As far as international watch fairs go, SIHH is great. If highly complex, mind-blowing timepieces are your jam, it’s the one for you. After all, it’s the Haute Horlogerie fair. But things get a touch trickier if you (like I suspect many of our readers) are into simpler fare, more suitable for daily duty. Never fear though, for amidst the tourbillons and astronomical complications there’s some incredible value to be had. Like these four watches …
Montblanc Heritage Automatic
Montblanc’s revamped Heritage collection was one of the real winners from SIHH, a collection oozing in stylish nostalgia and charm. No small part of that charm is due to the complex, domed dials with sophisticated finishes and mix of printed and applied details. And while this collection encompasses high-end chronographs, a GMT and a Day-Date, I’m quite smitten by this 40mm time-only offering with the warm, coppery toned salmon dial. From 2150 euro.
IWC Pilot’s Watch Automatic Spitfire
IWC’s Pilot’s line is — unsurprisingly, given its utilitarian and attractive style — one of the brand’s strongest performers, and this year saw a crop of the best high-flying releases in a good while. Amidst the bold new materials and aviation-inspired complications, it was the plain steel Spitfire that really stood out. Now in a 39mm case, and with an in-house movement, it’s a stunner of a watch, with enough old-world charm to win the Battle of Britain. From $6700 (indicative).

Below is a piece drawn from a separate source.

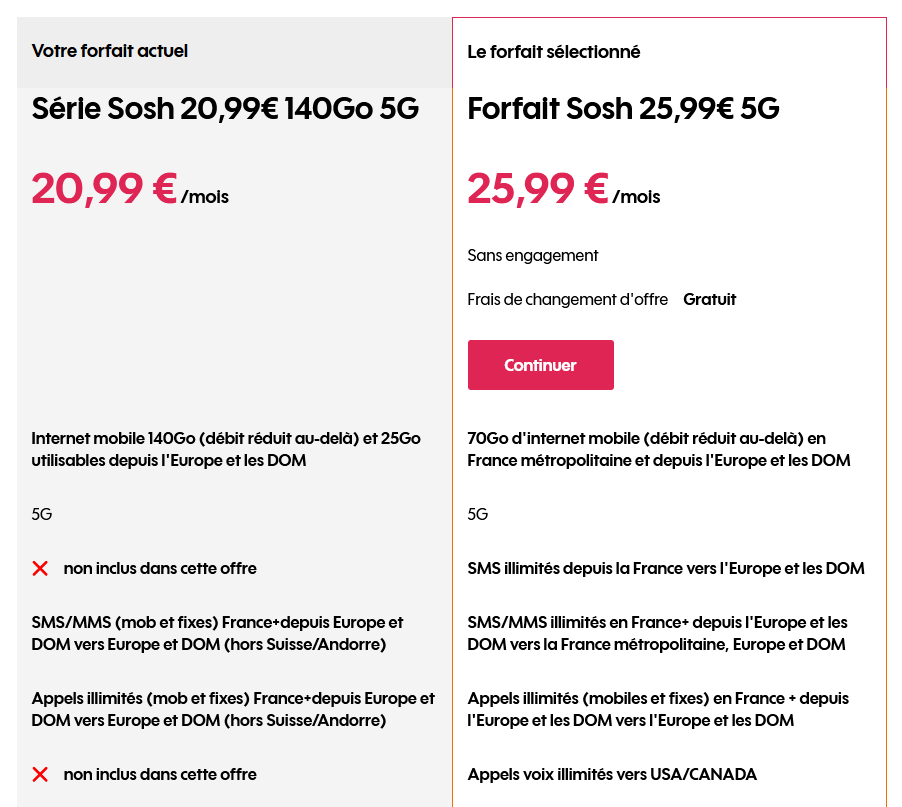The height and width of the screenshot is (807, 902).
Task: Click the red cross on the SMS illimités Europe row
Action: coord(40,568)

Baume & Mercier Clifton Baumatic
We’re on record as being #teambaumatic, and the newest dial offering, in graduated Cadran Bleu, only seals the deal. This dark dial looks great, and the Baumatic movement, with five days power and COSC or non-COSC options, is a solid performer. Though it’s worth noting that the escapement is no longer silicon, perhaps because Richemont was not part of the consortium that developed silicon technology in watches. Even without this element, it’s still a strong proposition from Baume & Mercier. From 2400 euro including tax.
Cartier Santos Dumont
Cartier has always taken a design-first approach to their watchmaking, which goes a long way to explaining just why their designs, like this Santos Dumont, have remained significantly unchanged for the last century, and why they’re as relevant today as they were then. It also helps to explain the quartz movement inside, which — in a nice feature — only needs a new battery every six years. Large model in steel, $5450.